Maori ward petition delivered to council
A petition calling for a public poll on the issue of Maori wards for Western Bay of Plenty District Council has been delivered today.
Petitioners arrived at council offices on Barkes Corner at 12pm with boxes containing more than 4000 signatures.
Of those, they say a random check shows at least 2532 are eligible voters within the district, and therefore entitled to call for a poll.
1708 signatures are required to initiate a public poll on the issue of Maori wards, which a majority of councillors voted in favour of at a meeting in November 2017.
The three councillors who voted against the decision – Mike Lally, Margaret Murray-Benge, and Kevin Marsh – joined other residents in presenting the petition.

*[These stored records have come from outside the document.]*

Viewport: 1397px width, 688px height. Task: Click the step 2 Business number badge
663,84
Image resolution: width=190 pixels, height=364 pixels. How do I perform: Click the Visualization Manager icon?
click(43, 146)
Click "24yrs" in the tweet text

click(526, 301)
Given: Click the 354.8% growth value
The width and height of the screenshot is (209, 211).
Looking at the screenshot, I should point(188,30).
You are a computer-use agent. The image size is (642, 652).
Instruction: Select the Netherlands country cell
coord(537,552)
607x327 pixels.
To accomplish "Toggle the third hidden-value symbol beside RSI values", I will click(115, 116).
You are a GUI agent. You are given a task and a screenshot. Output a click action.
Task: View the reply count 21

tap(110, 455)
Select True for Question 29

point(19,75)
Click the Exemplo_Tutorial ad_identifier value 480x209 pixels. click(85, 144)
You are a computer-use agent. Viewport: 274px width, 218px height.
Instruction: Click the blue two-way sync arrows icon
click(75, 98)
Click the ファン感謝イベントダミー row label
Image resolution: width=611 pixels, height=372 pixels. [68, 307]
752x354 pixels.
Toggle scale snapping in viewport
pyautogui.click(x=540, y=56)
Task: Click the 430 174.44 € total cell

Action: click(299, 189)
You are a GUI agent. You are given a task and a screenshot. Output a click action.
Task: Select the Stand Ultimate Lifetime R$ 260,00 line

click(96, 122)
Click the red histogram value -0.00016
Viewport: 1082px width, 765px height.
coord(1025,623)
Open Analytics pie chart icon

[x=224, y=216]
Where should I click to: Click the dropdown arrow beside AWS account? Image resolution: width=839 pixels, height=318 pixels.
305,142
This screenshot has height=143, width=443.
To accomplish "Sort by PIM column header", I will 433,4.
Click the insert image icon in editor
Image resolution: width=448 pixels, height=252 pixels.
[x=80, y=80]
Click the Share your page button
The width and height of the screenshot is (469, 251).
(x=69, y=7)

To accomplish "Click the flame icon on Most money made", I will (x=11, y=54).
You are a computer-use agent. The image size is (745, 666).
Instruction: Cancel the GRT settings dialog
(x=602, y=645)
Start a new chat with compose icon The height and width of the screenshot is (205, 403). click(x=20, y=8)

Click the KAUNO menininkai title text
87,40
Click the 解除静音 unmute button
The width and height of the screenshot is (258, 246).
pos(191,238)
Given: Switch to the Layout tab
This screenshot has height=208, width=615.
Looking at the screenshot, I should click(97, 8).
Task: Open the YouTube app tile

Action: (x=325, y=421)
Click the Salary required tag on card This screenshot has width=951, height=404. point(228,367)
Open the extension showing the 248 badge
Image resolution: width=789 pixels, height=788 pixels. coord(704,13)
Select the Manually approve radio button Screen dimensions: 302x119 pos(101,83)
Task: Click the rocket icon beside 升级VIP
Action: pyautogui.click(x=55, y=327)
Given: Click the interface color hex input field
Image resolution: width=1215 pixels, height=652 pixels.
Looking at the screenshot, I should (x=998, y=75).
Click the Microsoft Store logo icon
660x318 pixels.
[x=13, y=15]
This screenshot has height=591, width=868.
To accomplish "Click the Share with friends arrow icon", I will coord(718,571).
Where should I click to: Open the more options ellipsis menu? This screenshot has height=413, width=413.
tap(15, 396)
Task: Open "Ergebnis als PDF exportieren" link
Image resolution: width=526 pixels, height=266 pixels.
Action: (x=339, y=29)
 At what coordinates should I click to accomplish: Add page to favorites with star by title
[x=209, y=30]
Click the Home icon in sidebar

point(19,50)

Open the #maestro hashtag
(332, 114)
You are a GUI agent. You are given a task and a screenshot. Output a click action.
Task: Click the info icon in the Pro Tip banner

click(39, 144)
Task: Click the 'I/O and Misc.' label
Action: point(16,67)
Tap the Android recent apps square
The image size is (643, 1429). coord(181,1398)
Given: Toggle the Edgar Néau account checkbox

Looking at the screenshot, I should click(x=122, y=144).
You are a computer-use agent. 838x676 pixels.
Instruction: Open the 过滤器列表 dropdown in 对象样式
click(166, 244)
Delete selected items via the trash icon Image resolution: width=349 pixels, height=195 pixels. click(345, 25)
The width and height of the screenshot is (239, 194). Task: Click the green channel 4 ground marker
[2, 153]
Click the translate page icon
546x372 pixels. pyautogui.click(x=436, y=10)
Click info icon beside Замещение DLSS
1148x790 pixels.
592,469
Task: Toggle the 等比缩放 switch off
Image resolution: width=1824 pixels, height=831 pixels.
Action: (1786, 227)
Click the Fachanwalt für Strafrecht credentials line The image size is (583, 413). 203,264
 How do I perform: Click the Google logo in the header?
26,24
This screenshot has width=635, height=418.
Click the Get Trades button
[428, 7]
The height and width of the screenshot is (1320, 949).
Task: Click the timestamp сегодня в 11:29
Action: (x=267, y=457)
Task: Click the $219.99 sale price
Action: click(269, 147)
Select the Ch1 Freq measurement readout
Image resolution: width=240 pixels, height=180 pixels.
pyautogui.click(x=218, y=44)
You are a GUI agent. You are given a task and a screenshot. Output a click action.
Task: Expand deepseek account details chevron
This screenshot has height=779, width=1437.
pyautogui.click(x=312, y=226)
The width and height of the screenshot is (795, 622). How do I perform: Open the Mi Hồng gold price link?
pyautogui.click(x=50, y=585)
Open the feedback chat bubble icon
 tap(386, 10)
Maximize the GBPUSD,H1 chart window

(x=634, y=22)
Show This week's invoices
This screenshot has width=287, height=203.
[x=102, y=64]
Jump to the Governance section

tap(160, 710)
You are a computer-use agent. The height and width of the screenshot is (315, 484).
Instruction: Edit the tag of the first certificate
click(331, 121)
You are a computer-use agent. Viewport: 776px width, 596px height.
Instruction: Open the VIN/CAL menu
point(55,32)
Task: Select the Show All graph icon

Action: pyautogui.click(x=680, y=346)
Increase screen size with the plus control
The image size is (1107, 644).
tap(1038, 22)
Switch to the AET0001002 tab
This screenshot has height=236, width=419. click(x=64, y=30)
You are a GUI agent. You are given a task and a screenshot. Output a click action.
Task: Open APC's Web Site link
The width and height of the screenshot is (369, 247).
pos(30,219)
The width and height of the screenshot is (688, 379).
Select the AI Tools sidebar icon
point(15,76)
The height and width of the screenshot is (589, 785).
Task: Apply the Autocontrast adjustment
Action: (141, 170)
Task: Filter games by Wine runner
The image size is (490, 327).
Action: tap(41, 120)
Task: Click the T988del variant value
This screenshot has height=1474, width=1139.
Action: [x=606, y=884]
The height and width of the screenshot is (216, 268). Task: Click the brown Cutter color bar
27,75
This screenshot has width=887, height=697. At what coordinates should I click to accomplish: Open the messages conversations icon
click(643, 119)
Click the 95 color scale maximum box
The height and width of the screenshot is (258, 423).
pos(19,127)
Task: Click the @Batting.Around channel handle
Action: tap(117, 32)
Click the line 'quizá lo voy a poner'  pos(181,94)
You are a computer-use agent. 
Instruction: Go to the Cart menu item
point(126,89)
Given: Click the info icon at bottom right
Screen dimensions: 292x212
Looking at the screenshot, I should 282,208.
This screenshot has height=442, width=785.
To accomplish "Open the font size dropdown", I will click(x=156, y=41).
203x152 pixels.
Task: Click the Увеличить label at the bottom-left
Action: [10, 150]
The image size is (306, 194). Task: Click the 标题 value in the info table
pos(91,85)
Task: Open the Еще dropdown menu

Kevin says he was surprised when his fellow councillors voted in favour of the proposal, but is happy to stick to the position he took in November.
“We’re all equal in this world. We all have the right to stand for council – there’s no favouritism,” he says.
“I believe the council went about it the wrong way – we should have consulted with the public first, which is what’s going to happen now anyway.”
Mike, who has been on the street collecting signatures these past few weeks, says Maori wards are race-based legislation, which is wrong.
“We’re all Kiwis,” he says. “What’s most concerning to me is the level of distrust out there towards the council. We had someone asking us to make sure we had copies of the petition, because they didn’t trust the council with them.”
He also thanks all the volunteers from around the district who helped with door-knocking and collecting signatures on the street.
For her part, Margaret says she supported the petition because the only way she could ever be on council as a woman was if all people were treated equally.
“I was determined to resist any shift from that position to a different philosophy,” she says.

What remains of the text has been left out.